__Task description__: Arrange the lines from the beginning through the one containing "tap(322, 152)", inclusive, as a two-column CSV with the headers instruction and response. Each request gets one row, with its text and its answer each in a single quoted field and line breaks replaced by spaces. Leave the pictures out.
# # #
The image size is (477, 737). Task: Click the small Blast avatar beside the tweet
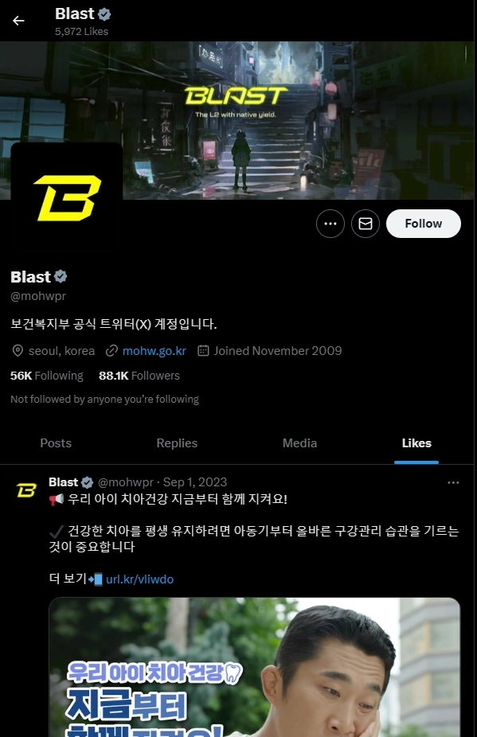pyautogui.click(x=26, y=490)
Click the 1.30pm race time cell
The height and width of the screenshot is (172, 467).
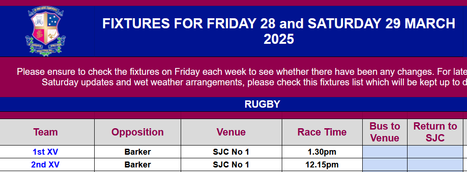tap(322, 152)
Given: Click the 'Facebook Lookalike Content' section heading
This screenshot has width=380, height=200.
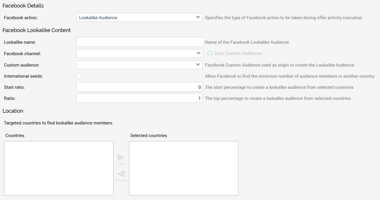Looking at the screenshot, I should point(37,30).
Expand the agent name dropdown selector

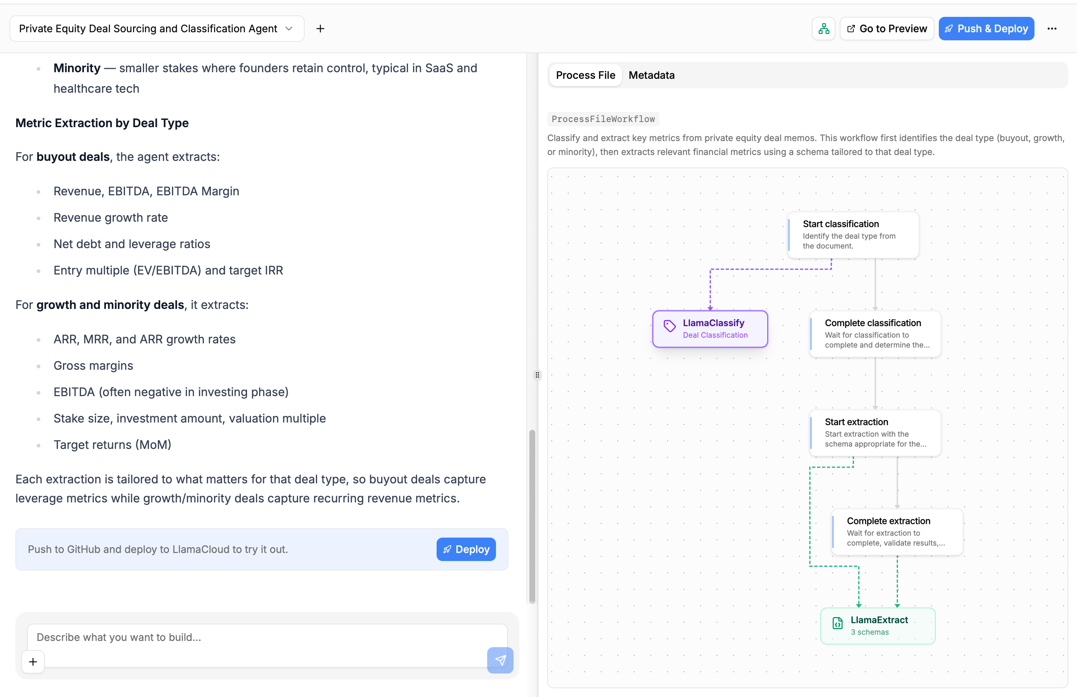pyautogui.click(x=157, y=28)
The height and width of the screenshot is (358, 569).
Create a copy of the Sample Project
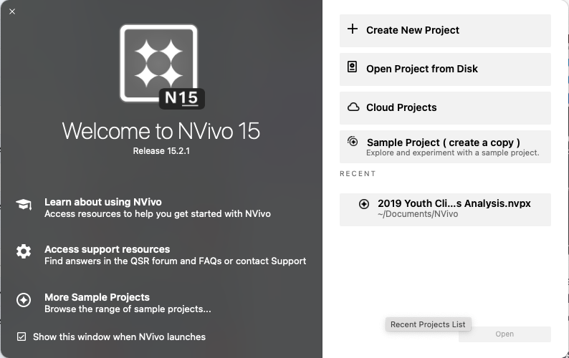pos(443,142)

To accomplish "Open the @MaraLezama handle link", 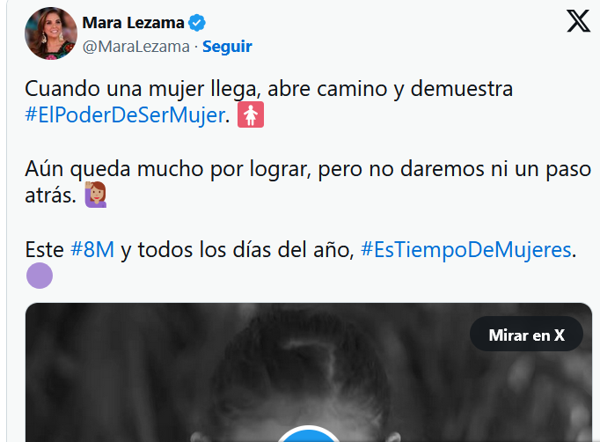I will coord(135,47).
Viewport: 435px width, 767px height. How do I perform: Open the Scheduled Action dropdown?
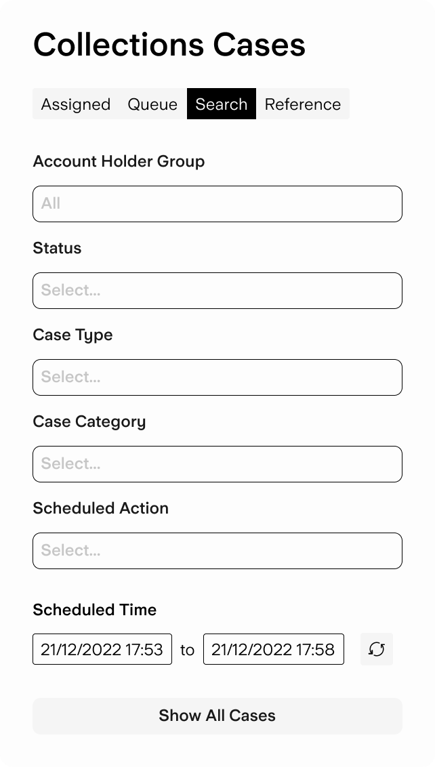pos(217,551)
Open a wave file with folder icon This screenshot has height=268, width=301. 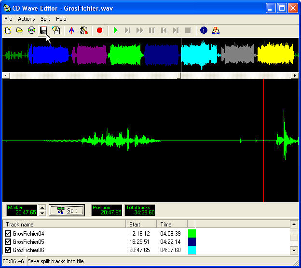[20, 30]
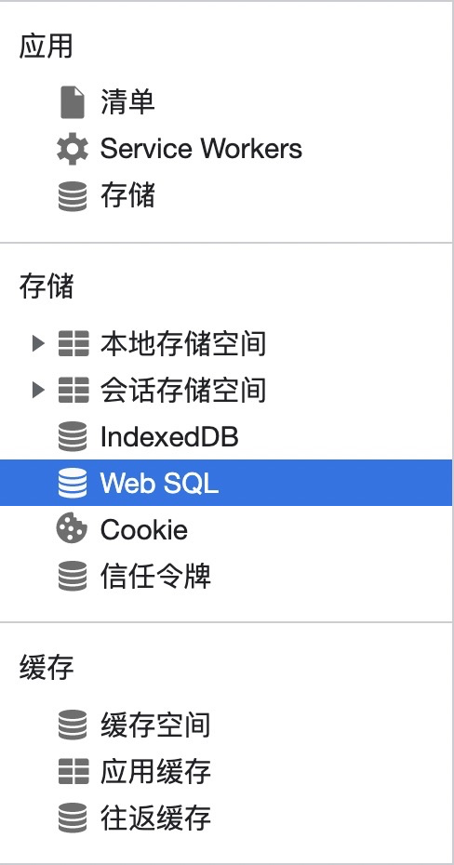Expand the 会话存储空间 disclosure triangle
454x865 pixels.
click(x=37, y=390)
# # #
__Right answer__:
instruction,response
"The image size is (477, 737). Task: Click the small Blast avatar beside the tweet","pyautogui.click(x=26, y=490)"
"Click the 1.30pm race time cell The height and width of the screenshot is (172, 467).","tap(322, 152)"